The water ran down, tickling everywhere it touched. She forced herself onto her back, and her skirts and back drank in the moist sea.

  Hudson groaned and staggered up to a seated position four feet from her.

  If only her hands were free, she could fight back and run faster.

  “Isslange,” Carmen’s voice demanded.

  “Isslange?” What was that?

  The water on her body glowed and shimmered. What was happening?

  A tendril of water swirled up beside her in a long, thin cone. Her eyes widened, and she stilled. The end of the cone tapered and solidified into a shard of ice. An ice snake. In hasty jabs, the snake stabbed at the rope, which split and separated, freeing her hands.

  She was free, and how that happened, though concerning, mattered not one bit. As she scrambled to her feet, water rushed down her legs and into her slippers, creating ripples on the shore’s edge. She glanced about. A breeze tickled the tree branches, and her vision warped in a circular wave of multicolored light. Her breath caught in her throat.

  The beach she stood upon was not the same beach she’d run out onto. Wreckage littered the shore from one end to the other. What had happened here?

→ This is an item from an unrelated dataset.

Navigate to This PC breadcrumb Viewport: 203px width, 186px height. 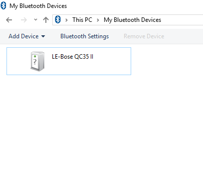[82, 20]
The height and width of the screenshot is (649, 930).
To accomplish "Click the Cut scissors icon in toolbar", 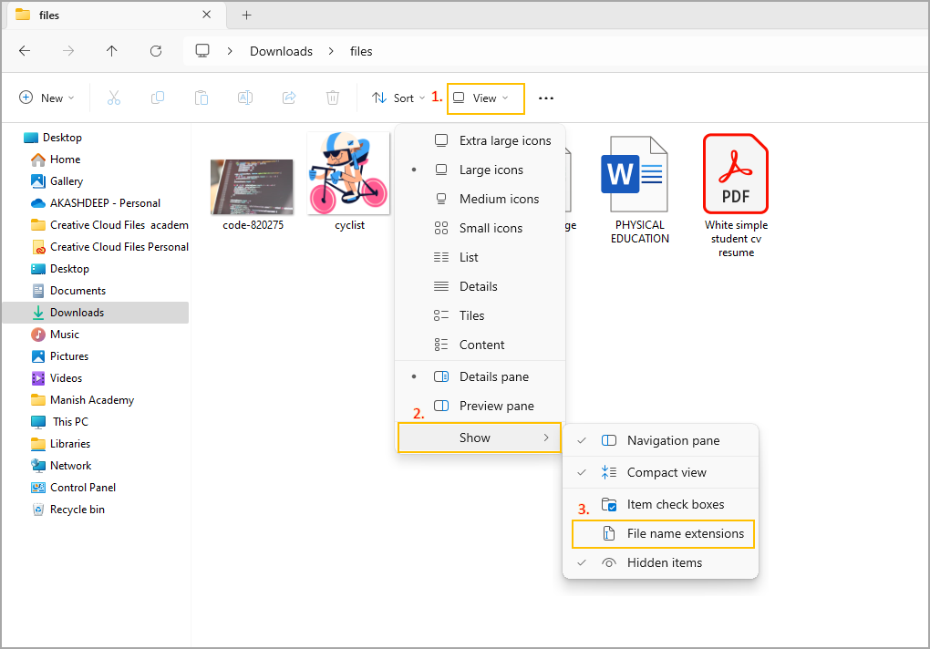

  Hudson sat to her right, between a large, split-open cask and a piece of ship mast with tatters of sail still attached. Blood trickled down his forehead from a long, thin gash. He closed his eyes and leaned his head against his knee.

  The sound of a male throat being cleared came from the trees’ edge. She jerked her gaze in that direction. Jordan stood there. Then was gone. The water heated next to her, and she turned toward the intense warmth. Jordan stood next to her, in the water. She jumped.

  “How did you break Ferrous’s cloaking spell?” His voice was calm and questioning.

  “Pardon?” This was all a bit vexing. How did he appear from the water? How did she break what?

  “All is well. We shall figure it out together.” Humid waves lapped in the air between them. Her body trembled, wanting to feel his strength about her to protect her from the oddness and fear that pulsed through her conscious mind. She needed him.

  “What happened here, Jordan?”

  “This is the beach I found you on.”

  No. She shook her head. No, the beach she’d woken on had been clear, and she’d darted into the woods… Clear as this beach had been only moments before. Her stomach dropped to the soles of her boots.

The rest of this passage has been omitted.